_Given passage_
#####

One day in middle school we were given an assignment to design our own tombstone. This assignment had a lasting impression on me as I can still picture the room and the chair with a pull-up desktop that I was sitting in. However, most compelling was the tombstone that appeared in my mind that day. My name, John David Wenger, was carved in stone and under my name was written, “A man of God.”
I have no memory of the design that I actually handed in. It wasn’t the one that came to my mind, because I didn’t have enough courage to be so blatantly Godly in my public middle school. But the image remains, permanently etched in my soul, ever calling me toward my truest identity.
I am the only son. I grew up immersed in a world of women, three older sisters and a mother. My dad was a farmer, a solitary man who was often in a distant field or preoccupied with urgent work. I was most comfortable hanging around the house with my mom. When I looked bored she would say to me, “Go see what your father is doing.” I hated when she said that. I didn’t want to enter dad’s world. I was afraid of it. I was afraid of him. When I did venture out to the barn and find him he would invariably ask me to go fetch the crescent wrench or something else just as elusive to me. I would bring the wrong tool and he would harrumph. Sometimes I tried again. More often than not I couldn’t deliver what he wanted.

#####

_Entries shown_
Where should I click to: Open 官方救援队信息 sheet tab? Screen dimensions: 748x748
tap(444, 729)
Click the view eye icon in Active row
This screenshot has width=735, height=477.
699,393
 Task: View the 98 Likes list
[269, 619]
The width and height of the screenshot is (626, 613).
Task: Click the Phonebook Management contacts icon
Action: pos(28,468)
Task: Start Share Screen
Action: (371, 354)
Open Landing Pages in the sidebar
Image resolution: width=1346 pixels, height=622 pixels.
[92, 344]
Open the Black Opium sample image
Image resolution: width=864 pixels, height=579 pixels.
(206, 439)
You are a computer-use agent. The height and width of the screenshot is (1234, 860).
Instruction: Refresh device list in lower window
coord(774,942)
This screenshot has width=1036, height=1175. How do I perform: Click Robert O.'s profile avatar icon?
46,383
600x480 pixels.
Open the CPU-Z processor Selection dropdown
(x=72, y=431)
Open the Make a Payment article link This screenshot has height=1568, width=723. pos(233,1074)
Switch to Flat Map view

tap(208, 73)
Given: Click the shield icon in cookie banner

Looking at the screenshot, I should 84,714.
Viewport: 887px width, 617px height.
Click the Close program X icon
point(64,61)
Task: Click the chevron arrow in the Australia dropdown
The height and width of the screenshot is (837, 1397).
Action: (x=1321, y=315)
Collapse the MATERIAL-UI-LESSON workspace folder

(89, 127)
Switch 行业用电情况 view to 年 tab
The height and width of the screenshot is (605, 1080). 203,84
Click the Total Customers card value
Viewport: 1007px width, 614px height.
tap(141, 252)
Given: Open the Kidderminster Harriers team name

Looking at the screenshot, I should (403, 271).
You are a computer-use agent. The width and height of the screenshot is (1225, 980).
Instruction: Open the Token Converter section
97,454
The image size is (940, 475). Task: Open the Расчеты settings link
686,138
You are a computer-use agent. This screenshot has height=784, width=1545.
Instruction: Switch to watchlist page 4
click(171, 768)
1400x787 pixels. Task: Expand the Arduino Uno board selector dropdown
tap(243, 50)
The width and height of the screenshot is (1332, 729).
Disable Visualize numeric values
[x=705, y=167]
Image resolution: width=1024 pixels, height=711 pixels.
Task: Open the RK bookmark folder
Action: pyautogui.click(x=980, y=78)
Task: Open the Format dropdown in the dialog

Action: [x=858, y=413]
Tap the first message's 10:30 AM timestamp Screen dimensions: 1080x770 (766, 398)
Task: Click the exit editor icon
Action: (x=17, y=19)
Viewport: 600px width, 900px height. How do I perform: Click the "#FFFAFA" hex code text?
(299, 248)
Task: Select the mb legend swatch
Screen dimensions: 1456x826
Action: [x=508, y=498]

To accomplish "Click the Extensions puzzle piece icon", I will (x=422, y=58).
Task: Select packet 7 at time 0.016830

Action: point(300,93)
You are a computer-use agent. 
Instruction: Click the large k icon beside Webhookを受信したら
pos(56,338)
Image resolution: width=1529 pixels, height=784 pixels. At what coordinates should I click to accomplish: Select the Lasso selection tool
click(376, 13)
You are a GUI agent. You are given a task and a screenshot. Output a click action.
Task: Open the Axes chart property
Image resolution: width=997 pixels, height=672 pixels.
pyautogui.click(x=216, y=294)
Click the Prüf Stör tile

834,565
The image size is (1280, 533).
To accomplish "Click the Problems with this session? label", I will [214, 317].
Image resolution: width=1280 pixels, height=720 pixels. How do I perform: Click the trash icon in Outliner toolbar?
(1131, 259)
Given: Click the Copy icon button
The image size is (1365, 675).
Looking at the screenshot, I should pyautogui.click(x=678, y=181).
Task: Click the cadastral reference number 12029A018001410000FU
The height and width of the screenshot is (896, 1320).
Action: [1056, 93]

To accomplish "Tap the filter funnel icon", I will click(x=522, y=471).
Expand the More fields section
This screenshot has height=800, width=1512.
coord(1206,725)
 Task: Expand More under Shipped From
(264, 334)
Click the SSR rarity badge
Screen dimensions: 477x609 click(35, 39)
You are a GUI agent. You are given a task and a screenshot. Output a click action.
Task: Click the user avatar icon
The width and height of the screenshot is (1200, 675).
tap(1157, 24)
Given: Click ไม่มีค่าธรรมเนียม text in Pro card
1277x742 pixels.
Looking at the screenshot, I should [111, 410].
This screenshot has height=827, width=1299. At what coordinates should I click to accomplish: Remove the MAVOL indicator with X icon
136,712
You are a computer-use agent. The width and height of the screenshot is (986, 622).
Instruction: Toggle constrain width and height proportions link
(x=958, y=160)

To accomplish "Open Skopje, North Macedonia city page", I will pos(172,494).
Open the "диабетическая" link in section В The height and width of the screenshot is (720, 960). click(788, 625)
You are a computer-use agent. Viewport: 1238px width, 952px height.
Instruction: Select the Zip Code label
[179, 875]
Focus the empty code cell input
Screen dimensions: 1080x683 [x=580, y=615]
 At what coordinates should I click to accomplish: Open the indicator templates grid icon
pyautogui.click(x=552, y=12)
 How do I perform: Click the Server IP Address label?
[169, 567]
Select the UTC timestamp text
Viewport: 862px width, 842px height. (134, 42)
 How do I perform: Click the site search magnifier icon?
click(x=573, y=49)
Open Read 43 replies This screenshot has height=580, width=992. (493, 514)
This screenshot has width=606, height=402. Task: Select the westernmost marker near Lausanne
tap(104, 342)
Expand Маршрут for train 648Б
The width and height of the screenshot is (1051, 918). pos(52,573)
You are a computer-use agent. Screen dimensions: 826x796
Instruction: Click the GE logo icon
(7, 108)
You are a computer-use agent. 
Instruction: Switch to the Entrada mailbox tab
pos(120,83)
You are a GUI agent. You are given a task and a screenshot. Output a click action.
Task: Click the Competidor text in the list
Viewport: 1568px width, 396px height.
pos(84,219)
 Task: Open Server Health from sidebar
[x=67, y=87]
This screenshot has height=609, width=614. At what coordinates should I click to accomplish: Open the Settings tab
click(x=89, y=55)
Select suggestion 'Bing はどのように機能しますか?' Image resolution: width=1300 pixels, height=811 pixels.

#####

_Task instructions_
1 > Reproduce word for word the part of the tombstone essay that opens with the words containing "I am the only" and closes with "what he wanted.".
2 > Answer these questions from the tombstone essay:
(a) What words appeared under the writer's name on the imagined tombstone?
(b) What was the writer's father's occupation?
(c) What did the writer's mother say when the writer looked bored?
3 > Carry on the essay about the tombstone assignment and the writer's father from the point where it ends.

_Answers to each task_
1 >
I am the only son. I grew up immersed in a world of women, three older sisters and a mother. My dad was a farmer, a solitary man who was often in a distant field or preoccupied with urgent work. I was most comfortable hanging around the house with my mom. When I looked bored she would say to me, “Go see what your father is doing.” I hated when she said that. I didn’t want to enter dad’s world. I was afraid of it. I was afraid of him. When I did venture out to the barn and find him he would invariably ask me to go fetch the crescent wrench or something else just as elusive to me. I would bring the wrong tool and he would harrumph. Sometimes I tried again. More often than not I couldn’t deliver what he wanted.

2 >
(a) "A man of God."
(b) He was a farmer.
(c) "Go see what your father is doing."

3 >
I was 14 when dad died in a road accident. At the funeral my mother, sisters and I stood in a line by the casket as friends and relatives passed by offering words of solace. More than one person said to me, “Well, you’re the man of the family now”. Please no. Please don’t put that on me. I don’t even know what it means to be a man let alone the man of the family. I stood on the threshold of manhood looking in. I wanted to belong but I didn’t know how to enter on my own.
Nevertheless, I moved through the usual rites of passage into adulthood. In the span of nine months at age 26 my wife and I bought our first home on Capitol Hill in Washington, DC, had our first child, and bought a small business. The business grew, our family grew (three daughters and a son, in that order—do you recognize the pattern?), my wife and I were leaders in our church, and we were well regarded in the circles we moved among. I was being the man, even the man of the family. But still there was an ache in my soul that mostly got covered up with the activity of living.
Until one Sunday morning when I sat alone at the dining room table breathing in the stillness of the new day. Light streamed through the large window by my chair. I cherished the mornings when I got up before my wife and children, feeling fully rested and ready to receive the day. I noticed the book review that my wife recommended to me the day before. I was intrigued by the title, “To Own a Dragon, Reflections on Growing up Without a Father.” I did not read long before discovering that author Donald Miller was telling my story and little did I know what his words would evoke in me.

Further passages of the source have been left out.